GIVEN INFORMATION Start Marker
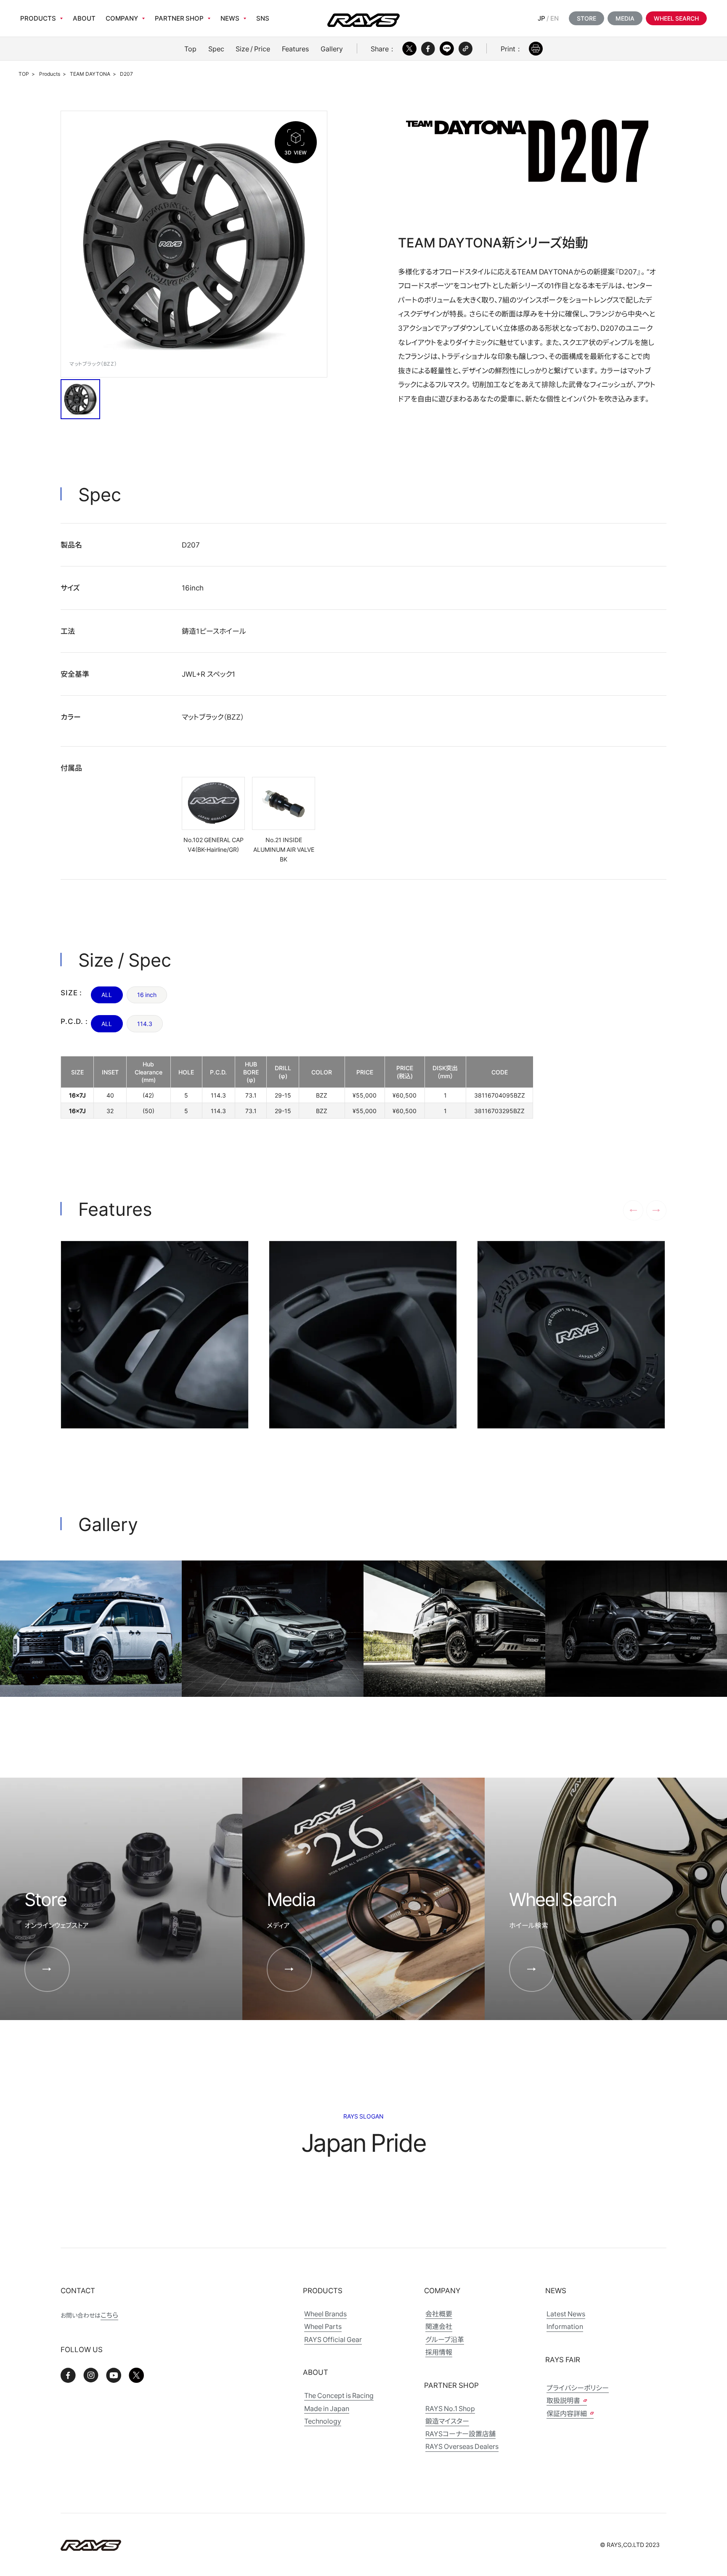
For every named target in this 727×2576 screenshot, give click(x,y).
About (84, 18)
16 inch (147, 994)
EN (554, 18)
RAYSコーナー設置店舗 (460, 2433)
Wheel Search (676, 18)
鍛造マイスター (447, 2421)
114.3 (144, 1023)
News (229, 18)
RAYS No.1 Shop (450, 2408)
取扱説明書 (564, 2400)
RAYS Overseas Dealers (462, 2446)
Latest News (566, 2313)
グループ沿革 (444, 2339)
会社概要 (438, 2313)
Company (122, 18)
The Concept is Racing (339, 2395)
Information (565, 2326)
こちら (109, 2315)
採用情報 (438, 2352)
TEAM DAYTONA (90, 73)
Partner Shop (179, 18)
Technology (322, 2421)
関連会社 (438, 2326)
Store (586, 18)
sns (262, 18)
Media (625, 18)
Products (38, 18)
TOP (24, 73)
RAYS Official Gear (333, 2339)
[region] (297, 1087)
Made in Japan (326, 2408)
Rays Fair (562, 2359)
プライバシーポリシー (578, 2388)
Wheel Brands (325, 2313)
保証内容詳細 (567, 2413)
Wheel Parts (323, 2326)
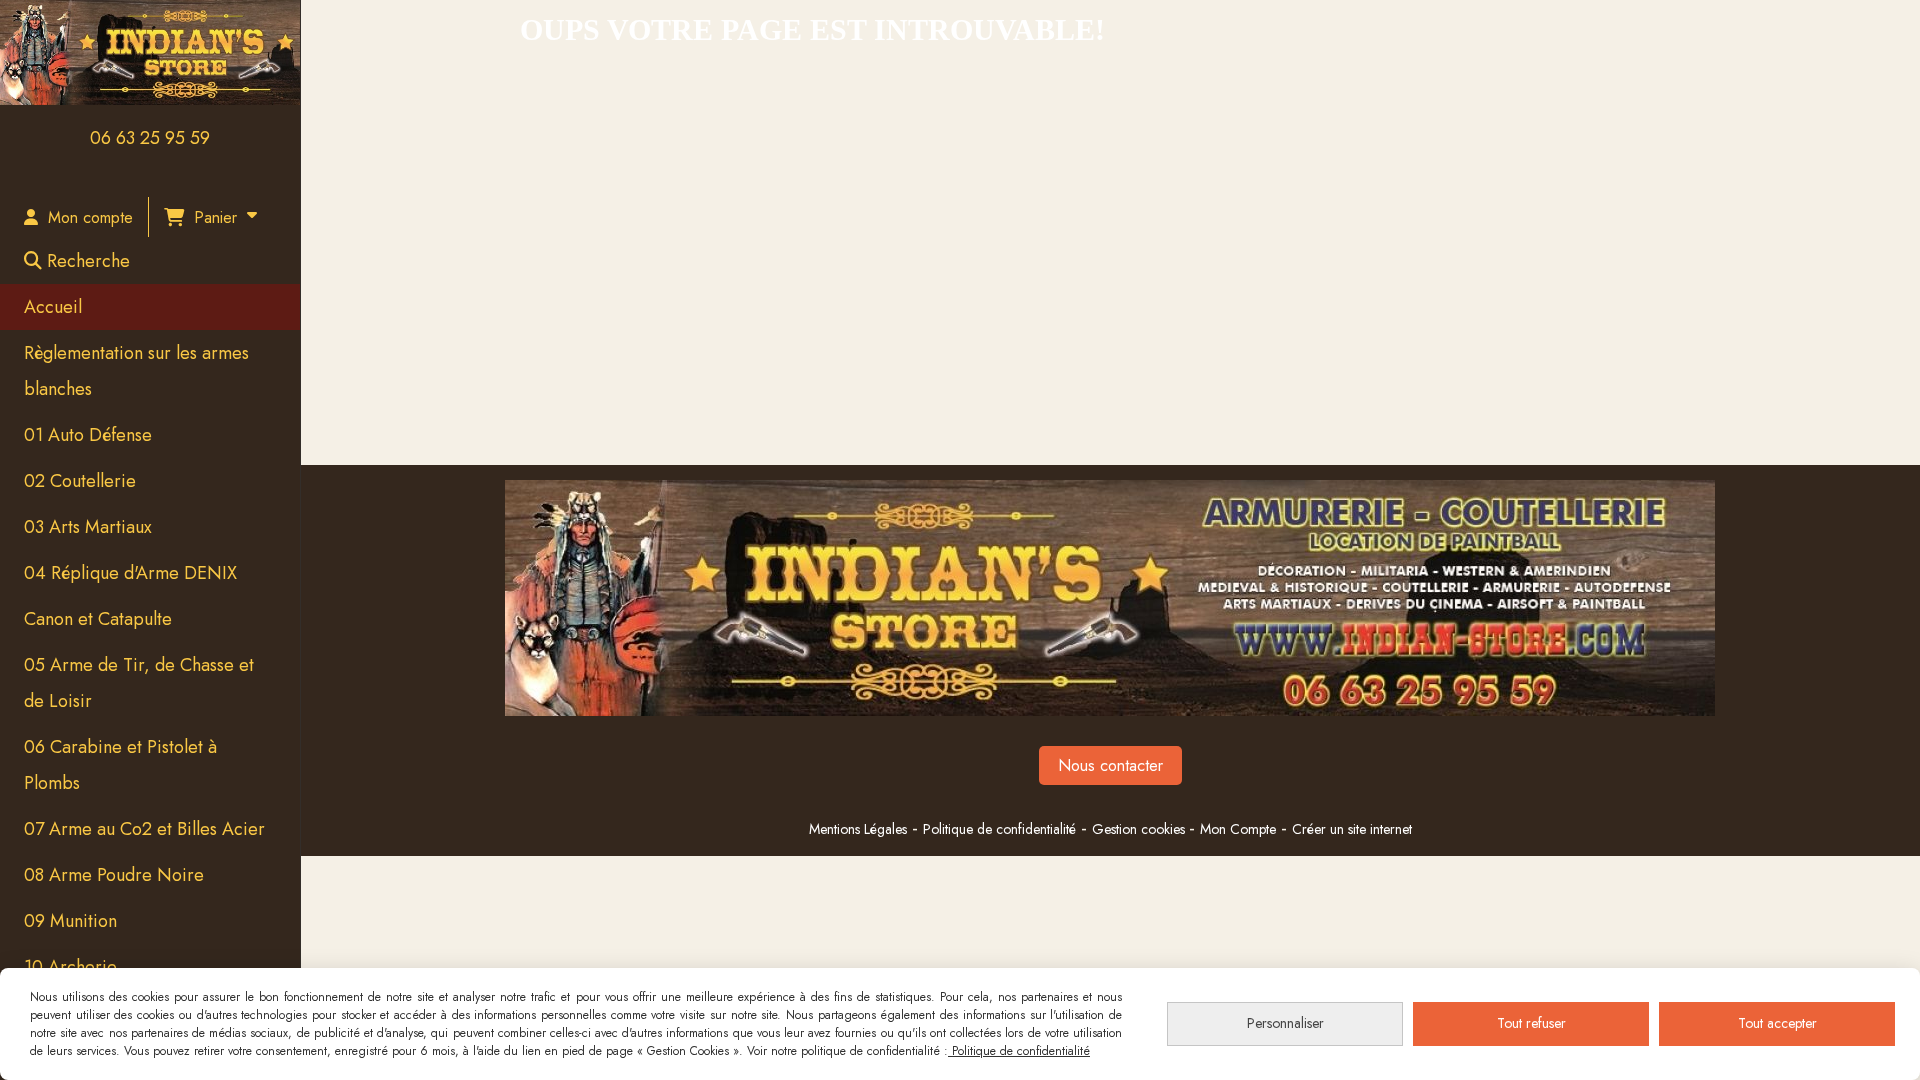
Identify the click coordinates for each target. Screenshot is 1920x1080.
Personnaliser (1285, 1023)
GIVEN INFORMATION End Marker
* _REQUIRED WORK_
Leave out the pictures and give the rest of the material again, unaltered.

* _WRITTEN ANSWER_
For every named target in this 727×2576 screenshot, give click(x,y).
About (84, 18)
16 inch (147, 994)
EN (554, 18)
RAYSコーナー設置店舗 (460, 2433)
Wheel Search (676, 18)
鍛造マイスター (447, 2421)
114.3 (144, 1023)
News (229, 18)
RAYS No.1 Shop (450, 2408)
取扱説明書 (564, 2400)
RAYS Overseas Dealers (462, 2446)
Latest News (566, 2313)
グループ沿革 (444, 2339)
会社概要 (438, 2313)
Company (122, 18)
The Concept is Racing (339, 2395)
Information (565, 2326)
こちら (109, 2315)
採用情報 (438, 2352)
TEAM DAYTONA (90, 73)
Partner Shop (179, 18)
Technology (322, 2421)
関連会社 (438, 2326)
Store (586, 18)
sns (262, 18)
Media (625, 18)
Products (38, 18)
TOP (24, 73)
RAYS Official Gear (333, 2339)
[region] (297, 1087)
Made in Japan (326, 2408)
Rays Fair (562, 2359)
プライバシーポリシー (578, 2388)
Wheel Brands (325, 2313)
保証内容詳細 (567, 2413)
Wheel Parts (323, 2326)
Identify the click coordinates for each target. Screenshot is 1920x1080.
Personnaliser (1285, 1023)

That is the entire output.